Belgium investigates how 52 children were born to sperm donor with potentially cancer-causing gene

Belgium is investigating how a Danish sperm donor with a potentially cancer-causing gene fathered 52 children in the country between 2008 and 2017, the Belgian Health Ministry announced on Friday (30), in a case involving several European countries.
The donor, who appeared to be in good health and had no known family history of cancer, complied with regulatory standards at the time of donation.
However, it was later discovered that he carried a mutation of the TP53 gene, linked to Li-Fraumeni syndrome (LFS), a rare inherited disorder that significantly increases the risk of cancer, an investigation by British newspaper The Guardian revealed.

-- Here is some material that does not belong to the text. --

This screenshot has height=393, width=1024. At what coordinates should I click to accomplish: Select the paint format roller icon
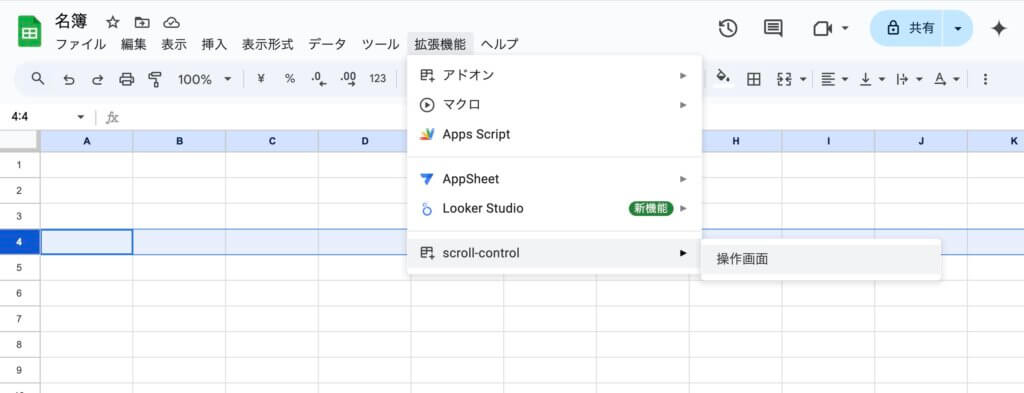coord(155,80)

At least 10 cases of cancer have been detected among the 67 children born from his donations across Europe, the newspaper said. The donor's sperm was used in Bulgaria, Cyprus, Germany, Spain, Hungary, Ireland, Greece, the Netherlands and Poland.
The alert was issued in 2023 after cancer cases were identified in some children conceived from their donations at a clinic in Denmark. That same year, the Belgian Federal Agency for Medicines and Health Products was notified.
But Health Minister Frank Vandenbroucke said he only became aware of the case on Monday. "This information should have been passed on immediately to the competent minister," his spokesman said.
An internal review identified 37 affected families in Belgium, where 52 children were born from these donations between 2008 and 2017. Authorities stressed that not all of them necessarily reside in Belgium.
The scandal has exposed apparent violations of Belgian law, which since 2007 has limited the use of sperm from the same donor to a maximum of six women. “This rule has been exceeded at national level and in individual centers,” the ministry said.
The Belgian government declined to say whether any cancer cases had been diagnosed in Belgium.